Travail demandé:
1. Dans le texte sur l'école en prison, à quelle idée celle d'école est-elle dite inséparable ?
2. Résumez en deux phrases le texte sur l'école en prison.
3. Poursuivez le texte sur l'école en prison à partir de sa dernière phrase.

Mais l’école dans la prison est utile parce que, avant tout, elle est nécessaire. Pour le montrer, il importe d’abord de bien définir l’école, la prison, et surtout leur vraie fonction sociale.

Au point de vue philosophique et sociologique, l’école n’est pas seulement un bâtiment plus où moins gai et confortable où se donne l’instruction primaire. Dans son sens large, l’école est, quelle que soit la façon de le préparer, quel que soit l’endroit où on le réalise, le façonnement préalable de l’enfant et de l’adulte par un ensemble d’habitudes intellectuelles et morales traditionnelles, propres à une société déterminée. Avant d’entrer dans la société comme élément distinct, vivant de sa vie propre, l’enfant ou l’adulte est préformé. On préétablit une sorte d’harmonie entre lui et le milieu où il doit jouer un rôle, remplir une fonction utile. Bref, l’école est un « classement social » ou, plus strictement, une préparation au classement social opéré par la société elle-même, car l’idée de société et celle d’école sont inséparables : la vie sociale est constituée par l’ensemble des unités conscientes qui vivent unies, concourantes et, pour cela, classées ; or, l’école prépare ces unités à trouver leur place dès qu’elles pénétreront dans le groupe social comme éléments actifs.

Données enregistrées:
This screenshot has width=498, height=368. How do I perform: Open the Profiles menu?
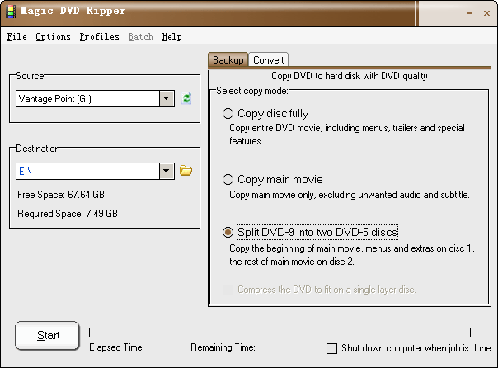tap(99, 37)
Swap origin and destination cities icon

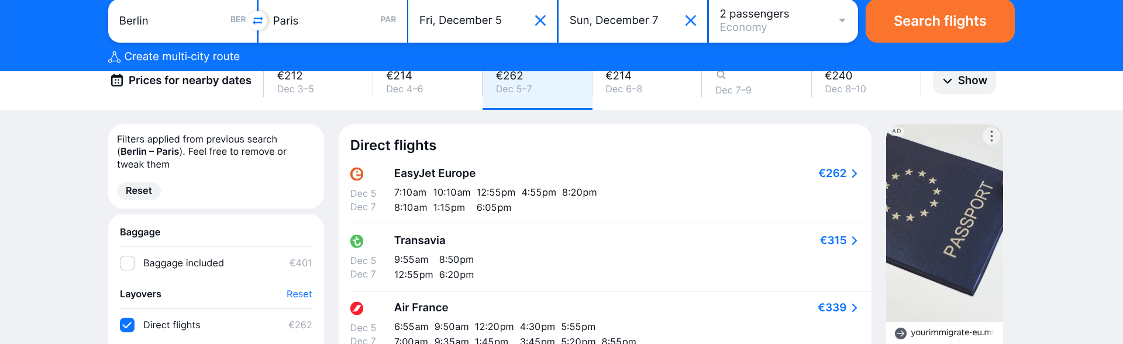click(x=257, y=20)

Corrigé:
1. À l'idée de société.

2. Le texte affirme que l'école en prison est utile parce qu'elle est nécessaire, et veut le montrer en définissant l'école, la prison et leur vraie fonction sociale. Au sens large, l'école façonne l'enfant et l'adulte par des habitudes intellectuelles et morales propres à une société, afin de les préparer au classement social et à trouver leur place dans le groupe.

3.
Inversement la prison consiste à distraire du groupe, à « déclasser » quelques-unes de ces unités, parce que, précisément, à un moment donné, elles se sont affranchies des entraves légales et ont commencé, par cela même, leur propre « déclassement ».

La société veille donc à sa conservation : 1° par le classement social, préparé dans l’école ; 2° par le déclassement social, opéré dans la prison. Ne lui reste-t-il donc rien à faire encore ? Ce serait fermer les yeux à l’évidence que de le nier. Classer, déclasser, ces deux fonctions en appellent une troisième : reclasser.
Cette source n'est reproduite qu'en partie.